At the heart of SOCIALISM is the argument that economic calculation is impossible without a free market. Von Mises effectively drove home the need for a market price in order to regulate the supply and demand of human society. Recent proposals for socialized medicine completely deny this importance of the price system: if the price of medicine (for consumers) is zero, the demand will be astronomical, and the doctors and other medical personnel will not be capable of effectively meeting such demand. Few proponents of "universal health care" ever address this concern, which colorfully evidences their lack of interest in -- or understanding of -- Von Mises' penetrating contentions.

"The market is a democracy in which every penny gives a right to vote. . . . Every individual is free to disagree with an election campaign or of the market process. But in a democracy he has no other means to alter things than persuasion.
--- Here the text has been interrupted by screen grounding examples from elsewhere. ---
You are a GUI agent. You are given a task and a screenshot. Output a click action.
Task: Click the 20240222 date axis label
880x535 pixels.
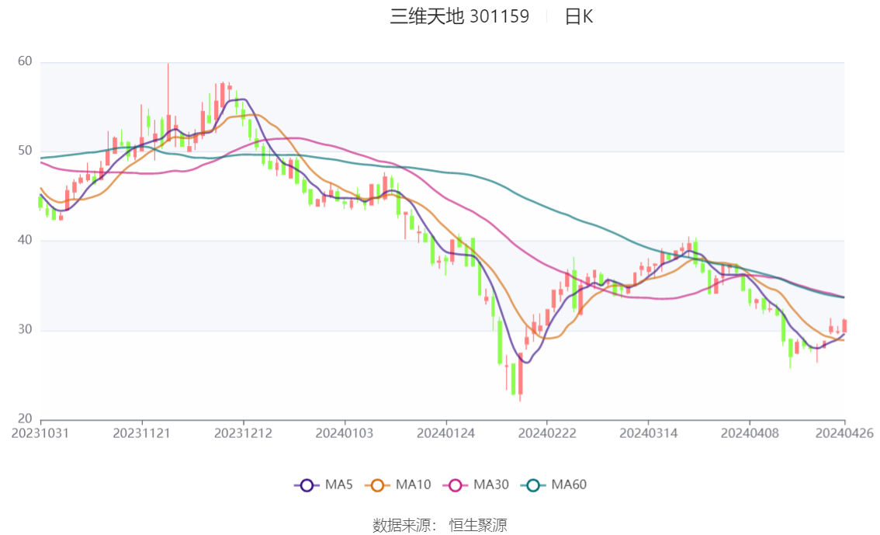(546, 433)
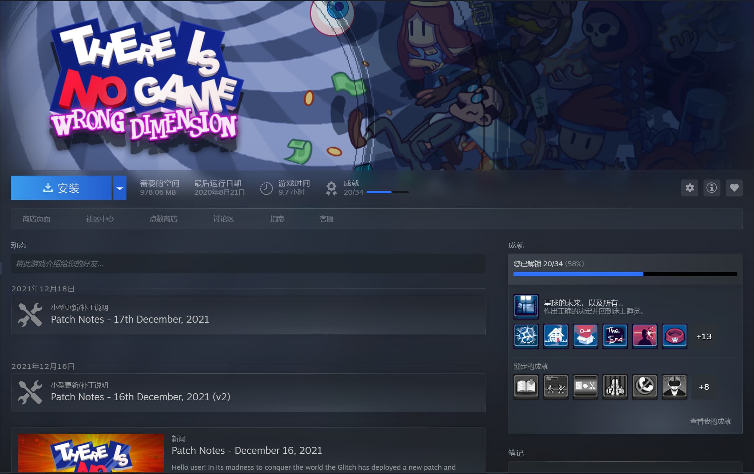Expand +13 more unlocked achievements
Screen dimensions: 754x474
pos(703,336)
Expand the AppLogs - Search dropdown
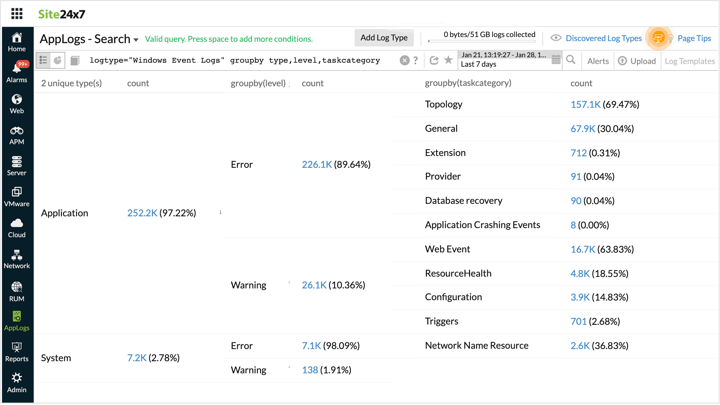 click(136, 39)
If a man were to say: 'I do not like the mayor elected by majority vote; therefore I ask government to replace him by the man I prefer,' one would hardly call him a democrat. But if the same claims are raised with regard to the market, most people are too dull to discover the dictatorial apirations involved." (p. 490) Von Mises had the presence of mind to fully discern the tyrannical motivations behind most calls for a collectivist arrangement. He knew that the grotesque desires of the elite would inevitably eclipse the true inclinations of man. More than an economic dissertation, SOCIALISM was an expression of human justice, as illuminated by the deference the author paid to the individual autonomy of the common man. Respect for the personal choices of others is, after all, the defining characteristic of freedom.

Regardless of the self-serving configurations of the statists and their innumerable followers, the free market works, as evidenced by the fact that even the poor feely partake in such a system and usually enjoy a much higher standard of living than even the average citizen in socialist nations. As the American federal government continues to expand at an alarming rate, we would do well as a society to better familiarize ourselves with the philosophies of Von Mises and his progeny. Reading SOCIALISM would be a start in the right direction. Those of us who have already surveyed the book should recommend it to as many thoughtful (and open-minded) people as we know. Day by day, one person at a time, we can begin to recover and restore our devotion to liberty as a society. As the author of this tremendous book well knew, the voluntary exchange of a free market will almost always be more efficient and preferable than the coercive force of government. The hollow promises of a big, active, all-intrusive state will always lure a great percentage of our soicety -- most of them well-meaning, but averse to logic and evidence -- yet such dreams always provide the essential fuel for despotism. A return to our federalist roots (in which the states are sovereign entities rather than ineffectual subsidiaries of the federal government) and to the free market principles of Smith and Von Mises would serve us well in our on-going struggle against state-sponsored tyranny.